Saved data entries:
'''
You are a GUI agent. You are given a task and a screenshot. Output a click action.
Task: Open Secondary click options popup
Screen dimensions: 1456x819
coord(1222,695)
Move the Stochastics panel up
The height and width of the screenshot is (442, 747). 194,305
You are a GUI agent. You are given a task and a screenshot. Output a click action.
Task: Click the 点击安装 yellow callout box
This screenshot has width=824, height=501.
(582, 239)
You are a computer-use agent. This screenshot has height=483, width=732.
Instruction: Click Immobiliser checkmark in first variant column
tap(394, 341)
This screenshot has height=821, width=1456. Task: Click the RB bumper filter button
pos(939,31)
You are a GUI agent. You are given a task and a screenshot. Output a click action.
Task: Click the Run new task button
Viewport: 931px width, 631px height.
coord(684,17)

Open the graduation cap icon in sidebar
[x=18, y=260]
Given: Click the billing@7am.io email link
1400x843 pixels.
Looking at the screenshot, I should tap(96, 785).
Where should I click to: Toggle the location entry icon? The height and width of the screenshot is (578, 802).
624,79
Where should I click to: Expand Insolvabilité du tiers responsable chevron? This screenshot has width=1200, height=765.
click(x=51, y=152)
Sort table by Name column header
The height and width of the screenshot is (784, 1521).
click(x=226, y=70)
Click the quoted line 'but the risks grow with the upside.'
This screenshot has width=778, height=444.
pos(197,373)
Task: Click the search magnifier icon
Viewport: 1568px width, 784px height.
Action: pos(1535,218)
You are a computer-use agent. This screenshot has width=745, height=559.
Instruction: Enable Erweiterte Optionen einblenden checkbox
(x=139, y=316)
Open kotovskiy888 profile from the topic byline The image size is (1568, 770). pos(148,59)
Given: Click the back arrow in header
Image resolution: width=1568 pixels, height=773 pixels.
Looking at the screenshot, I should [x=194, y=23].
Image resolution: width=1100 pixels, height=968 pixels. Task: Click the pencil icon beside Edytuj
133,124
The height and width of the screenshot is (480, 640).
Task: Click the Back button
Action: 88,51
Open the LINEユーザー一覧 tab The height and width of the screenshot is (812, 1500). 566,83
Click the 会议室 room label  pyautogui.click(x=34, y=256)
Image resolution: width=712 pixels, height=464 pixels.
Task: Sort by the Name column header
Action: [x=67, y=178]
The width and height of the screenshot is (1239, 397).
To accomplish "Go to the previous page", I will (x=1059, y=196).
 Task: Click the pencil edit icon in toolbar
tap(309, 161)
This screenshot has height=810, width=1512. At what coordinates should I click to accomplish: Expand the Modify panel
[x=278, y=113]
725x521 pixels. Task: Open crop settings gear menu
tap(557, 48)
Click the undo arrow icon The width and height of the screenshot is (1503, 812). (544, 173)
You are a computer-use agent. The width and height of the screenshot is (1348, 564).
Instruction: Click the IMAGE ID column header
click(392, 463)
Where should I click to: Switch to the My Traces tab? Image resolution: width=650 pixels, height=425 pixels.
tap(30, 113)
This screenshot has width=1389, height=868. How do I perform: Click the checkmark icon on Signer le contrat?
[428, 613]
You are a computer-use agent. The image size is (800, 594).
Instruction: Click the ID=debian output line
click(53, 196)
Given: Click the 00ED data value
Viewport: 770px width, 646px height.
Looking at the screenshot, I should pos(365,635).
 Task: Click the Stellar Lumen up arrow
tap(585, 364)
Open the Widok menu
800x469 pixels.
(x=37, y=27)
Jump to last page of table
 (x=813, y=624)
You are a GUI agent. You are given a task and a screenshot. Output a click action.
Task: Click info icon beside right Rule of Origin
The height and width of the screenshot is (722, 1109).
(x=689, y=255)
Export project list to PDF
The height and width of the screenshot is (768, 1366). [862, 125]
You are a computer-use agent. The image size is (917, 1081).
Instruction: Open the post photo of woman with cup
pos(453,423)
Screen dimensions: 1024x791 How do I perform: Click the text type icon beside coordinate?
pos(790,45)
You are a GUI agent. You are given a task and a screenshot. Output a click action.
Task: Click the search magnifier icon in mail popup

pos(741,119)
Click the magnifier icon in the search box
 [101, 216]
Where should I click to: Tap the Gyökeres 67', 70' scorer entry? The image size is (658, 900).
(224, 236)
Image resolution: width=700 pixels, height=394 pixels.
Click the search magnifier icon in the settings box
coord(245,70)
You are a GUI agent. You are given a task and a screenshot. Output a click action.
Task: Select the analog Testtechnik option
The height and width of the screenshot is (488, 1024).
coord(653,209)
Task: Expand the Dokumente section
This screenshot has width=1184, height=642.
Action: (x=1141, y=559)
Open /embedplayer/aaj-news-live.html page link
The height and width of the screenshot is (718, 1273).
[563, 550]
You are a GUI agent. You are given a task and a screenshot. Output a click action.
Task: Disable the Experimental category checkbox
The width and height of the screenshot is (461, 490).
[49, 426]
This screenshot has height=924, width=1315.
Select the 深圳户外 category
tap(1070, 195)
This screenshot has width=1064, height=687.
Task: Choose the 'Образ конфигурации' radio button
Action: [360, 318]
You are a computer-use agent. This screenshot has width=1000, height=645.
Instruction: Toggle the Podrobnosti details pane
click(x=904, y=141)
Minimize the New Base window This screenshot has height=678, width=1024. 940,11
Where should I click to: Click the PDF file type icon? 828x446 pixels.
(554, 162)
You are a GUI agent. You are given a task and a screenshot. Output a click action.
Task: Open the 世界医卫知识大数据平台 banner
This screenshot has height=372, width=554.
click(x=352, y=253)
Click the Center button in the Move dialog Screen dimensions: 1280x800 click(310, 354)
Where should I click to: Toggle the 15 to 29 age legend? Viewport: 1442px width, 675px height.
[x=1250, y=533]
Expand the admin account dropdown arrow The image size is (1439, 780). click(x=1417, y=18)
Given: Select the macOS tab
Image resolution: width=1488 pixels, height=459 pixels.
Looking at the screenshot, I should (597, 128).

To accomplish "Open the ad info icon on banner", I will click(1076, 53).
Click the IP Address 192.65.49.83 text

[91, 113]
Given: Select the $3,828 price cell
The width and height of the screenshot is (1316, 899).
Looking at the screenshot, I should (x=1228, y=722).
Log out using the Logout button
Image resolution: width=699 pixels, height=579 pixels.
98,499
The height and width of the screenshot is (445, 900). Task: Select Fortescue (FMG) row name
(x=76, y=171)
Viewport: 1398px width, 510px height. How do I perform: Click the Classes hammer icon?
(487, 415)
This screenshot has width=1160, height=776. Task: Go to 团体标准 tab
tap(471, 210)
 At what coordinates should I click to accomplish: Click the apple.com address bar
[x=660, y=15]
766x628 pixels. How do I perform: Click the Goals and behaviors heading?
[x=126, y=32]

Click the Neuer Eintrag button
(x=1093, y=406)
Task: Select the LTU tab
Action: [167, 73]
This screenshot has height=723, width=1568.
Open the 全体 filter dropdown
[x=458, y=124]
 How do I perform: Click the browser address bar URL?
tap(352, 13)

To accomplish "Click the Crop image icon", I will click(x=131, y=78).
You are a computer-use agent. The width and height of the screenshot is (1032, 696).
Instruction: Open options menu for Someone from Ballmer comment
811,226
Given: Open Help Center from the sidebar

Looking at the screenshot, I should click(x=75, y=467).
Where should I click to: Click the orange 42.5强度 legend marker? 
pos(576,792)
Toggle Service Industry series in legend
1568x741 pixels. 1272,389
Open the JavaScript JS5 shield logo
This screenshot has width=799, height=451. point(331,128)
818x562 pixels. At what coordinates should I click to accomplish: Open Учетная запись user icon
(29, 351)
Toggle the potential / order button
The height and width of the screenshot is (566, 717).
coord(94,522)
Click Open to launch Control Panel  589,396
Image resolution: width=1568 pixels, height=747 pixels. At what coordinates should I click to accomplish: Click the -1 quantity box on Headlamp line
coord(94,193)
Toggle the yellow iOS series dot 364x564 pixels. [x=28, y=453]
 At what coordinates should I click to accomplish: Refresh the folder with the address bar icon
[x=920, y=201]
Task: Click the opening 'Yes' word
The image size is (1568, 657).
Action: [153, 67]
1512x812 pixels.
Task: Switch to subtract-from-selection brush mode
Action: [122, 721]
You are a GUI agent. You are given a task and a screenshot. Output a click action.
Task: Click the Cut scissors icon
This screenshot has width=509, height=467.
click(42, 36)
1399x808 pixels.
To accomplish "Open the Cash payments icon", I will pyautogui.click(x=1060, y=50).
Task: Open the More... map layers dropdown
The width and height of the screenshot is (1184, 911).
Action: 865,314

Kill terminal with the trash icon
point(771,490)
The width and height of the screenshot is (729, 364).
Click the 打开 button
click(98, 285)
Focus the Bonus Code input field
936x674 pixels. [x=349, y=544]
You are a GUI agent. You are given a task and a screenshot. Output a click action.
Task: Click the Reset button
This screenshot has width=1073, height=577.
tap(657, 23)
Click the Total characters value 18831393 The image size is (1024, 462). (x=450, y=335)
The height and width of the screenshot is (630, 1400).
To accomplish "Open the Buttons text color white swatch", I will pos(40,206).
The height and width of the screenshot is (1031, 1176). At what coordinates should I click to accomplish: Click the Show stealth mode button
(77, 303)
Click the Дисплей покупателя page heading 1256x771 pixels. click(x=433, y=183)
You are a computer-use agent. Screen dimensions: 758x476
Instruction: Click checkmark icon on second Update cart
'''
Print the line containing "You are a computer-use agent. Screen", then every line after it through the last line of the records, each exactly as written; nothing else belongs in the answer.

- RESULT OF THE EXERCISE:
You are a computer-use agent. Screen dimensions: 758x476
Instruction: Click checkmark icon on second Update cart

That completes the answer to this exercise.